I'm trying to build a pipeline for a multi-output regression CNN. The input is pretty large and won't fit into memory, so I got different tf.data.Datasets on disk that I'm loading to use them for training.
When I'm loading the data, I don't acutally know the amount of samples that I have, so I tried implementing this solution suggested by @phemmer. However, the RAM runs full before the first batch is even used for training and I can't get it to run. Here is the code to the loading pipline that causes RAM issues:
element_spec = (
tf.TensorSpec(shape=(32, 27), dtype=float32),
tf.TensorSpec(shape=(20000), dtype=float64)
)
files = [join(dir, f) for f in listdir(dir) if ".dataset" in f]
files_ds = tf.data.Dataset.from_tensor_slices(files)

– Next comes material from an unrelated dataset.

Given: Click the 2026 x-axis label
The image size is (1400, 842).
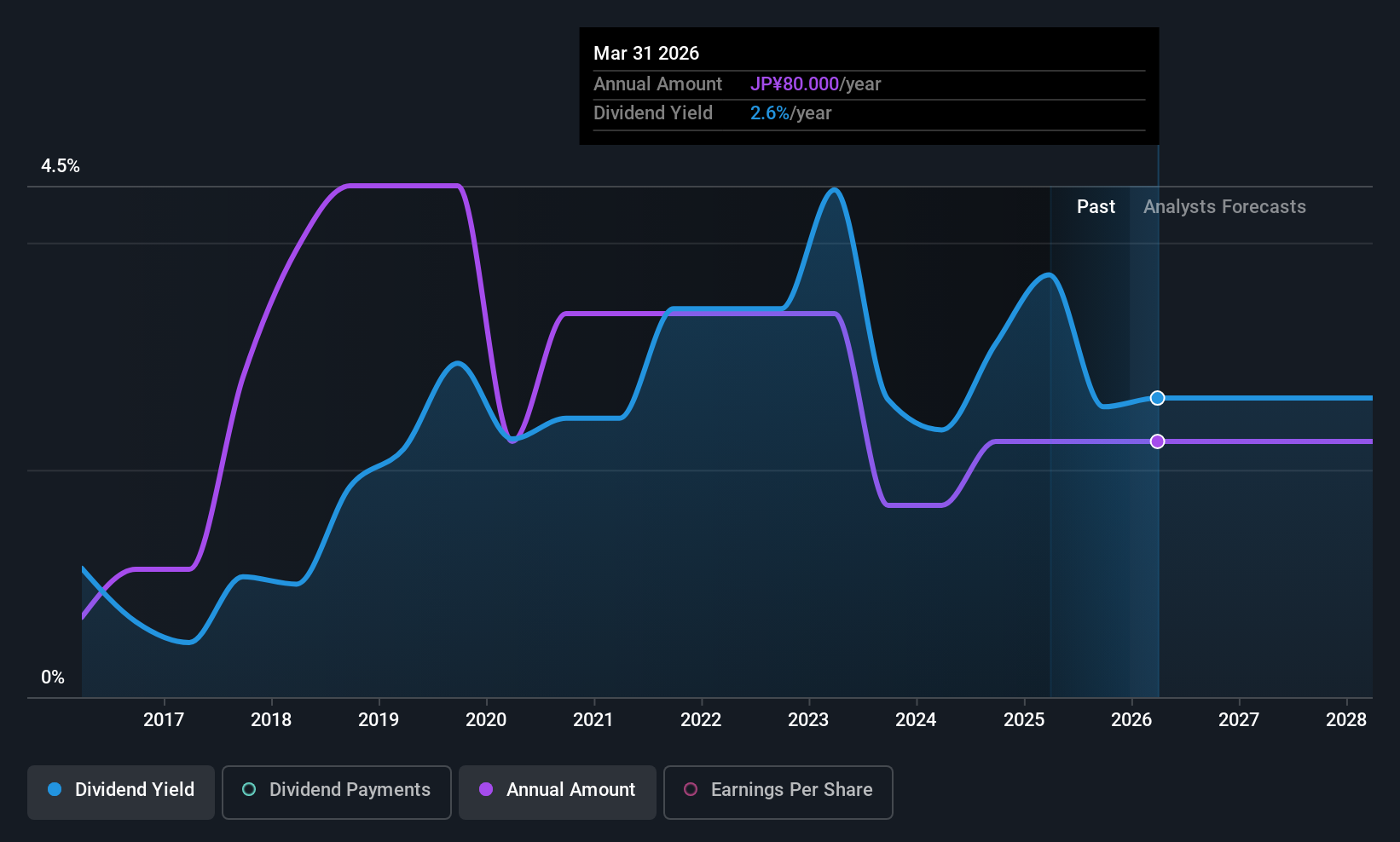Looking at the screenshot, I should (x=1131, y=720).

dataset = files_ds.interleave(
lambda path:
tf.data.experimental.load(
path=path,
element_spec=element_spec,
compression='GZIP'
)
).shuffle(10000)
train_split = 0.8
frac = Fraction(train_split)
train_split = frac.numerator
val_split = frac.denominator - frac.numerator
dataset_train = dataset.window(train_split, train_split + val_split)\
.flat_map(lambda *ds: ds[0] if len(ds) == 1 else tf.data.Dataset.zip(ds))\
.batch(1024)\
.prefetch(tf.data.experimental.AUTOTUNE)
dataset_validation = dataset.skip(train_split).window(val_split, train_split + val_split)\
.flat_map(lambda *ds: ds[0] if len(ds) == 1 else tf.data.Dataset.zip(ds)) \
.batch(1024)\
.prefetch(tf.data.experimental.AUTOTUNE)
When I however replace the last part of the code (splitting in to train/validation) with the code below, it runs on the same maschine without RAM issues at all. This code works without any issues:
train_size = int(0.8 * dataset_size)
val_size = int(0.2 * dataset_size)
dataset_train = dataset.take(train_size).batch(1024).prefetch(tf.data.experimental.AUTOTUNE)
dataset_validation = dataset.skip(val_size).batch(1024).prefetch(tf.data.experimental.AUTOTUNE)
I'm assuming I made some mistake in the order that I used to set up my pipeline.
Addtional Info that might be helpful:
- In additon to the RAM problems I also encounter the following error message:
E tensorflow/core/framework/dataset.cc:825] Unimplemented: Cannot merge options for dataset of type LoadDataset, because the dataset does not implement InputDatasets.
- I'm training the model on Colab Pro (don't judge, I don't have any other options) with a GPU instance with the High Ram setting.
If there is any further information or code necessary to answer this question, let me know.